** Check your understanding **
1 > According to the blog post on Holy Family Sunday, when and where did the focus on Jesus, Mary and Joseph as a model family begin?
2 > List every claim the joke in the blog post on Holy Family Sunday offers as proof that Jesus was Jewish.
3 > Please carry on the blog post on Holy Family Sunday after its last paragraph, keeping the same voice.
━━ Extract provided ━━
Sunday, December 30, 2012

Image and ideology


In the current (and recent) Roman liturgy, the Sunday after Christmas is Holy Family Sunday. Never one of my faves. Along with Good Shepherd Sunday. Luckily I escaped before JIIPII hijacked the Easter Octave Sunday with his Polish-nun devotion, Divine Mercy Sunday. I guess I am more partial to mythic themes and events than to PR.

Focusing on the triad of Jesus, Mary and Joseph (a familiar Catholic curse phrase, btw) as a model family began in 16th century France. Since the breakdown of the Middle Ages, "devotions" took over more and more of the religious landscape of Catholicism. The Holy Family, the Sacred Heart, the Rosary, etc. And not infrequently they contained a moral program. And at least in American Catholic churches, there was the high altar holding Christ's presence in the Tabernacle, and then two side altars, almost always to the Virgin and to St. Joseph. So the Holy Family was architecturally embedded.

The Holy Family was supposed to be a model family. Far from it. Two virginal parents and a Messiah? And there's that joke about how you can prove that Jesus was Jewish: he lived at home til he was thirty, he went into his father's business, his mother thought he was God and he thought his mother was a virgin.

I used to think...and probably said from the pulpit...that The Waltons would be an easier act to follow. Part of my own complex about perfectionism getting acted out. Family provokes the highest expectations and the deepest disappointments.
━━━
━━ Material provided ━━
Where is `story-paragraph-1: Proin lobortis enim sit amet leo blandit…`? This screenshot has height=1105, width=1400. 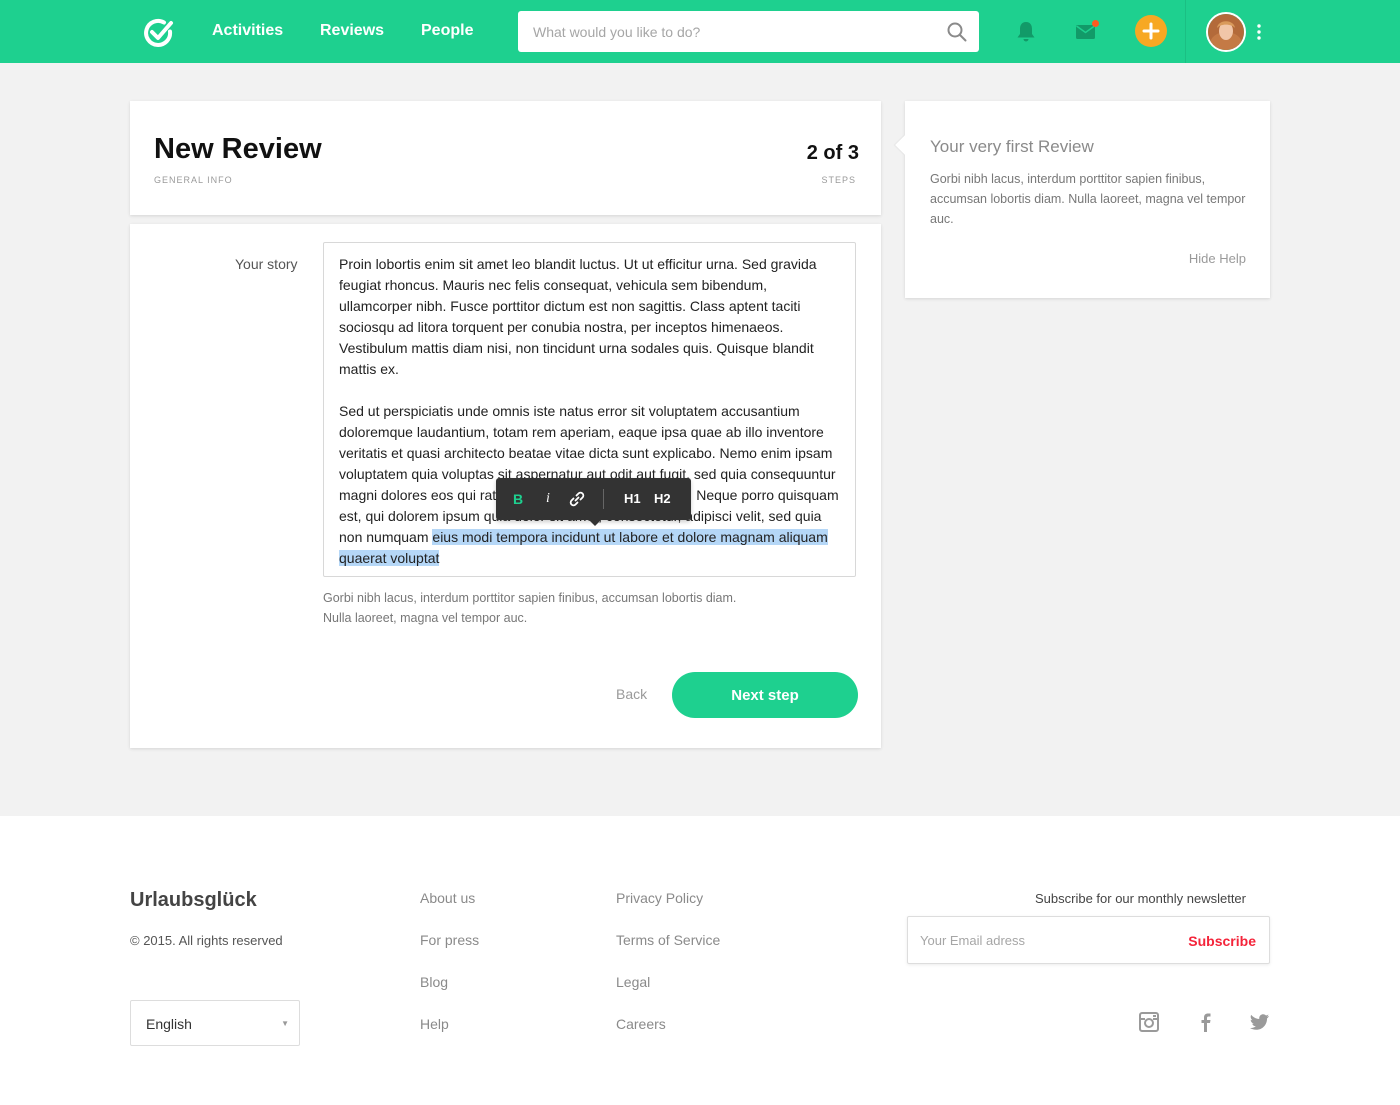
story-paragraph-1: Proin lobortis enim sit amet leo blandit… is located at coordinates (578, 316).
━━━
━━ Material provided ━━
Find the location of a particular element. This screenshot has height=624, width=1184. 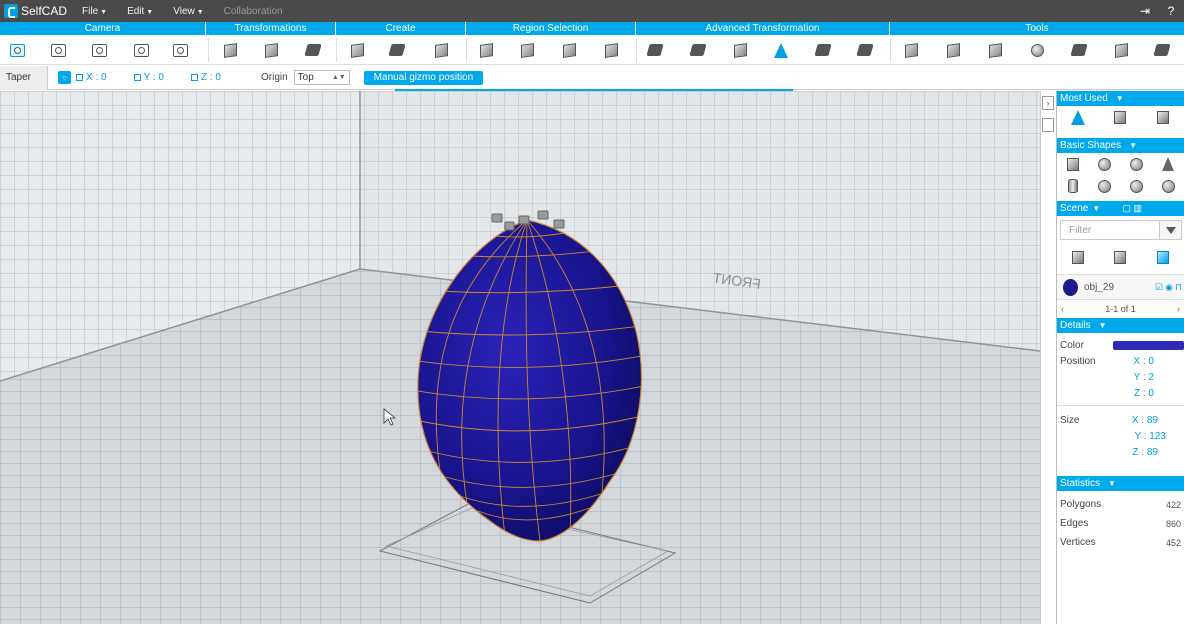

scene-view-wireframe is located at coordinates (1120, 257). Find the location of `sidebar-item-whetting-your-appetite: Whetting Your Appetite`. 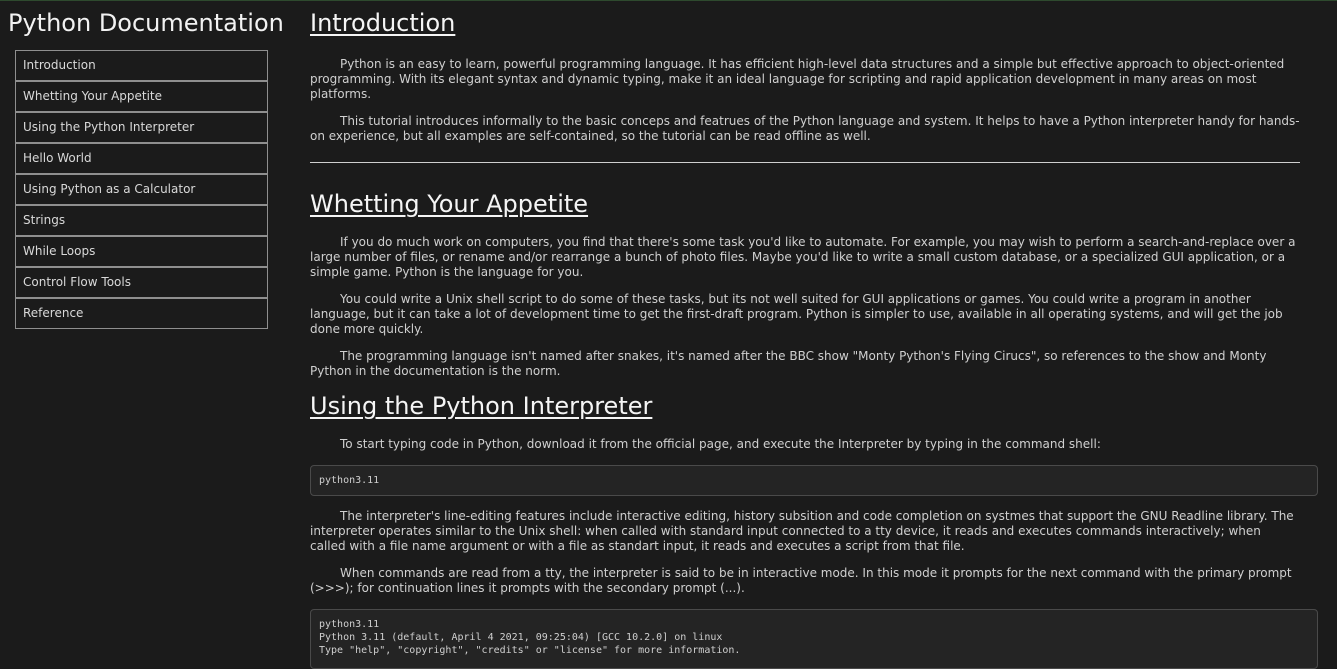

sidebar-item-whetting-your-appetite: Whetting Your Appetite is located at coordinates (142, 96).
━━━
━━ Material provided ━━
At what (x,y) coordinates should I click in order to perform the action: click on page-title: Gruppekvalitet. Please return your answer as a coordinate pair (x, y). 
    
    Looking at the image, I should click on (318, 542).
━━━
** Responses to the tasks **
1 > In 16th-century France.

2 >
- He lived at home until he was thirty.
- He went into his father's business.
- His mother thought he was God.
- He thought his mother was a virgin.

3 >
As the holy pictures shows, it is also not a particularly masculine image, even though it is deeply patriarchal. I suspect that devotion to the Holy Family was a passtime for women and for family-less clergy and monks. For workaday husbands-fathers, I wonder what kind of inspiration it could have been?

A far more interesting picture of family is actually what constitutes the first part of the Bible, the Primitive and the Patriarchal narratives: Adam and Eve, Cain and Abel and their descendants to Noah and his sons, then the essentially familial dramas of Abraham, Isaac and Jacob (and Joseph)...and their women, without whom the story would ground to a halt.  To me, much more vivid and human. And hopeful, since the fulcrum families were anything but models*. Much more like our own. After all, what is more typically human than fractured relationships within families?

On the other hand, seeing the terrible damage done when families unravel, it's important to speak up for family life. In some ways, the only thing worse than having a family is not having one.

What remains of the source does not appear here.